A very simple problem tends to become very hard. Perhaps I am overthinking it.
If the square of Winslow's age is added to Abby's age, the sum is 209.
If the square of Abby's age is added to Winslow's age, the sum if 183.
What is the sum of their ages?
I start off as usual by setting equations:
$$w^2+a=209$$ $$w+a^2=183$$
where $w$ and $a$ are Winslow's and Abby's ages, respectively.
Now, I try to solve:
$$w=183-a^2$$$$\implies (183-a^2)^2+a=209$$$$\implies a^4-366a^2+a+33280=0$$
I have no way to continue solving, as I can't set $a^2$ to some variable due to there being an $a$ in the equation. I try to solve it again by substituting for $w$ but still get the very complicated equation.
Desperate, I try adding the equations together:
$$\implies w^2+w+a^2+a=392$$$$\implies w(w+1)+a(a+1)=392$$
Here, I become stuck again, as I cannot factor this thing further into the form $(a+b)(c+d)$.

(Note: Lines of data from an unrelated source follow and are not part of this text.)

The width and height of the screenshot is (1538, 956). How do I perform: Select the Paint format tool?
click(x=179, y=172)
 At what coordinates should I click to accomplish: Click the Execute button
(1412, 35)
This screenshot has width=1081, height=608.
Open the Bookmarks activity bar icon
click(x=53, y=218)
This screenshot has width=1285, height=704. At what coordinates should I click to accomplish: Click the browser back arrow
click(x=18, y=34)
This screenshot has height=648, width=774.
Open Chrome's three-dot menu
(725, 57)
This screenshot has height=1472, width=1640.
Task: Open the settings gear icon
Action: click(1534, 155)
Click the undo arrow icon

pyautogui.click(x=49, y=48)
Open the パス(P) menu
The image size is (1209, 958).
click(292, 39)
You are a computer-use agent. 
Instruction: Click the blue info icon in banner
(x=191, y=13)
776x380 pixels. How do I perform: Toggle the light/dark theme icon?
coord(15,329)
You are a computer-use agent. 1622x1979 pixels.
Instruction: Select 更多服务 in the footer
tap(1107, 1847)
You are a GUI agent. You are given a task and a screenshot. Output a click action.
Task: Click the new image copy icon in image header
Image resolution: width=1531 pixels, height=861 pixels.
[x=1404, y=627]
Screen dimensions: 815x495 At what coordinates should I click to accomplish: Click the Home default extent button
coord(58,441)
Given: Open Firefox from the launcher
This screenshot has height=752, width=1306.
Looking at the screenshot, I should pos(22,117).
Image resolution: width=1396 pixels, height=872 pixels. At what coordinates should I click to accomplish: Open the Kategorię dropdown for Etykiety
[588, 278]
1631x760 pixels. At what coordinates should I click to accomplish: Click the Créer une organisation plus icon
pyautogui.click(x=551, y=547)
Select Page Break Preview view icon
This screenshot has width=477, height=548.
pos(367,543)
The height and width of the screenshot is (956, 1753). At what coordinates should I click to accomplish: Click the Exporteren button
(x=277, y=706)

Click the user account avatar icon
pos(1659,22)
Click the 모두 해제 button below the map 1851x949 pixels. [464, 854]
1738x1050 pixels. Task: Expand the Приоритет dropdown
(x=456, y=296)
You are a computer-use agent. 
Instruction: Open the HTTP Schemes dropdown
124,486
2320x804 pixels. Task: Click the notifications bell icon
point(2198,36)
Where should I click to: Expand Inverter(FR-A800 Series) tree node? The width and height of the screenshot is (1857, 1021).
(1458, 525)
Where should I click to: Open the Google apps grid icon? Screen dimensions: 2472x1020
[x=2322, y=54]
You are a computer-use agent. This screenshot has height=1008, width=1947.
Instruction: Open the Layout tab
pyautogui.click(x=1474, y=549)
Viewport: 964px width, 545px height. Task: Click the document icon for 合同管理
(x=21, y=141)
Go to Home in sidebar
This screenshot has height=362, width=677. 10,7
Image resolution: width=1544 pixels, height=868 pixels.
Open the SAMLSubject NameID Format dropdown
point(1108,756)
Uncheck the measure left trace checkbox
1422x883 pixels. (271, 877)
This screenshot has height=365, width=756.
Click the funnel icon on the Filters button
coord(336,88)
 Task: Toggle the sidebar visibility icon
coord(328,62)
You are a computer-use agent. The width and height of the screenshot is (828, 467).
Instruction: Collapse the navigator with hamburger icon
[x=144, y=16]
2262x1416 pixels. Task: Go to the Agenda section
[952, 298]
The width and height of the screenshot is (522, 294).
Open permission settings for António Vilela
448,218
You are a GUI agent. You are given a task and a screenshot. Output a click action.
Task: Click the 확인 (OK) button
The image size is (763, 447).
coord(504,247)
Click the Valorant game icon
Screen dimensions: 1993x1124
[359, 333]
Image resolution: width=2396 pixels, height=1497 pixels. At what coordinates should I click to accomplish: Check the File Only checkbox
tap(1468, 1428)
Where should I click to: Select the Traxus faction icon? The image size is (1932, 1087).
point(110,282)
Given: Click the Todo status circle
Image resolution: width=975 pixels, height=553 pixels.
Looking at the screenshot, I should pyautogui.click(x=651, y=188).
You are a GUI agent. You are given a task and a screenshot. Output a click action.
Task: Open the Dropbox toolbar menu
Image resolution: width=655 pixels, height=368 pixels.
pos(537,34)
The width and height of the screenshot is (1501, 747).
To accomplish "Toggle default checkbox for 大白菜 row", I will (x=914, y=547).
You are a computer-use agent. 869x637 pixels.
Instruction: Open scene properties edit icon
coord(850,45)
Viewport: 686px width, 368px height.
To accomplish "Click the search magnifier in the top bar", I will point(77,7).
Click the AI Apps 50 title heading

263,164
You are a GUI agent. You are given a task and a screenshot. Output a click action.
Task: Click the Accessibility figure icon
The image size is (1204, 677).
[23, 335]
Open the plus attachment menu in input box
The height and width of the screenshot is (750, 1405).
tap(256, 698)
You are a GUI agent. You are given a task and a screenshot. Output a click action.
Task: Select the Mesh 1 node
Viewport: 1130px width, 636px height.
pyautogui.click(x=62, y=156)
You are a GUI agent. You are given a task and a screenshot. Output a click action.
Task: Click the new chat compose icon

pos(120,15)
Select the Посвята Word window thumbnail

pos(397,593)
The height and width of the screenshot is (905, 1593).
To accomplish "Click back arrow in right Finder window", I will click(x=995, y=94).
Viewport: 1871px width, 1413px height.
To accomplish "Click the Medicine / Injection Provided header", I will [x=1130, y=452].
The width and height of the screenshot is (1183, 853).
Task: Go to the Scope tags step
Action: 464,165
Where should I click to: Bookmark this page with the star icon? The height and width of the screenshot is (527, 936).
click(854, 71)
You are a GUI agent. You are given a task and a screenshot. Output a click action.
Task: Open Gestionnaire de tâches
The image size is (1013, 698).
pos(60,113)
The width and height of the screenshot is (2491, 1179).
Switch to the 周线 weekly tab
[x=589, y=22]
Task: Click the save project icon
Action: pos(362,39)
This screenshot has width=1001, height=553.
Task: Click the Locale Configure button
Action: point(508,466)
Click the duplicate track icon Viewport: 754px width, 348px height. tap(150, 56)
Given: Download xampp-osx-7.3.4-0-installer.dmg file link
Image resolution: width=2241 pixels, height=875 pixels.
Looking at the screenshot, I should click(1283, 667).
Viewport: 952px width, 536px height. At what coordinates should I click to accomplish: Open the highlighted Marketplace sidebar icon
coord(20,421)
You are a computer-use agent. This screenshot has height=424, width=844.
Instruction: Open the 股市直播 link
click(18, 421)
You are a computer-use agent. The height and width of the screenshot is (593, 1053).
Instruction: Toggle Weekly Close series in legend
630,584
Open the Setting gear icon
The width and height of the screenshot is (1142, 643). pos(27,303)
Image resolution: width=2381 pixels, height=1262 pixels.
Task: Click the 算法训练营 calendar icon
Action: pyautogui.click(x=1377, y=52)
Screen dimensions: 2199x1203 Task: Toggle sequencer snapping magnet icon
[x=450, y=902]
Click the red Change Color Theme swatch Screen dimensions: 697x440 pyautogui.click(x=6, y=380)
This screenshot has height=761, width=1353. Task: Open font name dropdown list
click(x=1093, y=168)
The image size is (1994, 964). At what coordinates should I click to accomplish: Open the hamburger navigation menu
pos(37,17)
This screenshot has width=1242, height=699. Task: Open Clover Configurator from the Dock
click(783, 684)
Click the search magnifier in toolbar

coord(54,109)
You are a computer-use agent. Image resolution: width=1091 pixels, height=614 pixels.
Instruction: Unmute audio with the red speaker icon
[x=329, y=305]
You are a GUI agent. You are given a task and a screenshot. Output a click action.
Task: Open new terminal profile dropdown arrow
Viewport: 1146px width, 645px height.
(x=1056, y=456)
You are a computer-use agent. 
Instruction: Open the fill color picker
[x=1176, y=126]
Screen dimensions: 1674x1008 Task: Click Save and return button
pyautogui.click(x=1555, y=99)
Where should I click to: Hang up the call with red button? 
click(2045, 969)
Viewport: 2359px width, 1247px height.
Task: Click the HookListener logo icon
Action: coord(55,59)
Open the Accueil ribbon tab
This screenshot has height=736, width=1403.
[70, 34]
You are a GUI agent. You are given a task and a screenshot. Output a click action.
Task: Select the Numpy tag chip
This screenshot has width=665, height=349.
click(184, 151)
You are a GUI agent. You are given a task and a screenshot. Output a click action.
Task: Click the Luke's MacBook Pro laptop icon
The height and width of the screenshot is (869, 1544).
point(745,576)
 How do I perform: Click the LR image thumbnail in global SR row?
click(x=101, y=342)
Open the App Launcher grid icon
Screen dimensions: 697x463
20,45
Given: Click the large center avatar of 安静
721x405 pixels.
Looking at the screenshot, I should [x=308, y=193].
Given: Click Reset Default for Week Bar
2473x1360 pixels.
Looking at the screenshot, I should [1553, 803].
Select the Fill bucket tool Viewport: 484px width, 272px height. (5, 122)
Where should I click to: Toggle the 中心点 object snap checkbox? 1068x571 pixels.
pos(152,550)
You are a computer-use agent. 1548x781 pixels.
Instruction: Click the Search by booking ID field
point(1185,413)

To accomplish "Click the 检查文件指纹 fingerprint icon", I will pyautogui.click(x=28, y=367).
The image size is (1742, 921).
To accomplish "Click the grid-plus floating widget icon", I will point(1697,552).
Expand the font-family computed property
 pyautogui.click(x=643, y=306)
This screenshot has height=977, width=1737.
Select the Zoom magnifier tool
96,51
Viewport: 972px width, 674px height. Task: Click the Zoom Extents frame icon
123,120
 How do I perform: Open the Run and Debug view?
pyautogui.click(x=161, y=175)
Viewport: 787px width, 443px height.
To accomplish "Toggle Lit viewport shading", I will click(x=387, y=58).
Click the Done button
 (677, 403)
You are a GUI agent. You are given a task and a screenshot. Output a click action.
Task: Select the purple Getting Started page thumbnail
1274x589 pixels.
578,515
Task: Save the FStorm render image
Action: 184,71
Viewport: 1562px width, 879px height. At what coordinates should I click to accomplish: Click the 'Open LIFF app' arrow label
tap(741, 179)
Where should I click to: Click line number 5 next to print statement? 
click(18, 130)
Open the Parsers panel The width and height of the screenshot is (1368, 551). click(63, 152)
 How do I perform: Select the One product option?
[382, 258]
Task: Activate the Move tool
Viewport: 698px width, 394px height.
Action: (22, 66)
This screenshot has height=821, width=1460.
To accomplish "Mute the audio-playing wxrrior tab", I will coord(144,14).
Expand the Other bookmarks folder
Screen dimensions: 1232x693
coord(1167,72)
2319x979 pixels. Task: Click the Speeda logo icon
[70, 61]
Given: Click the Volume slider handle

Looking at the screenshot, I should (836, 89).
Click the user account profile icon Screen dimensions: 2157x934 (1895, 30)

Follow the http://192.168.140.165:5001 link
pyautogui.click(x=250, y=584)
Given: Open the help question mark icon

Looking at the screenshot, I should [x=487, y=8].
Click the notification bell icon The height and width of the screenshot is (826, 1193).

How do I solve this problem? Have I missed a point?
Thanks!
Max0815
Best Answer
Instead of adding the equations, you could subtract them:
$209-183=w^2+a-a^2-w=(w+a)(w-a)+(a-w)=(w-a)(w+a-1).$
Since $209-183=26=13 \cdot 2=1\cdot 26$, and $w+a-1 > w-a$, we have that either $w+a-1=26$ or that $w+a-1=13$. But since $w$ and $a$ must have different parity (if they had the same parity, $w^2+a$ and $a^2+w$ would be even, which is not the case), their sum must be odd, meaning that we can rule out the $w+a=14$ case. Therefore, $w+a=27$.
(I have edited this comment, I dont know if that is something that I am supposed to mention, but now I have).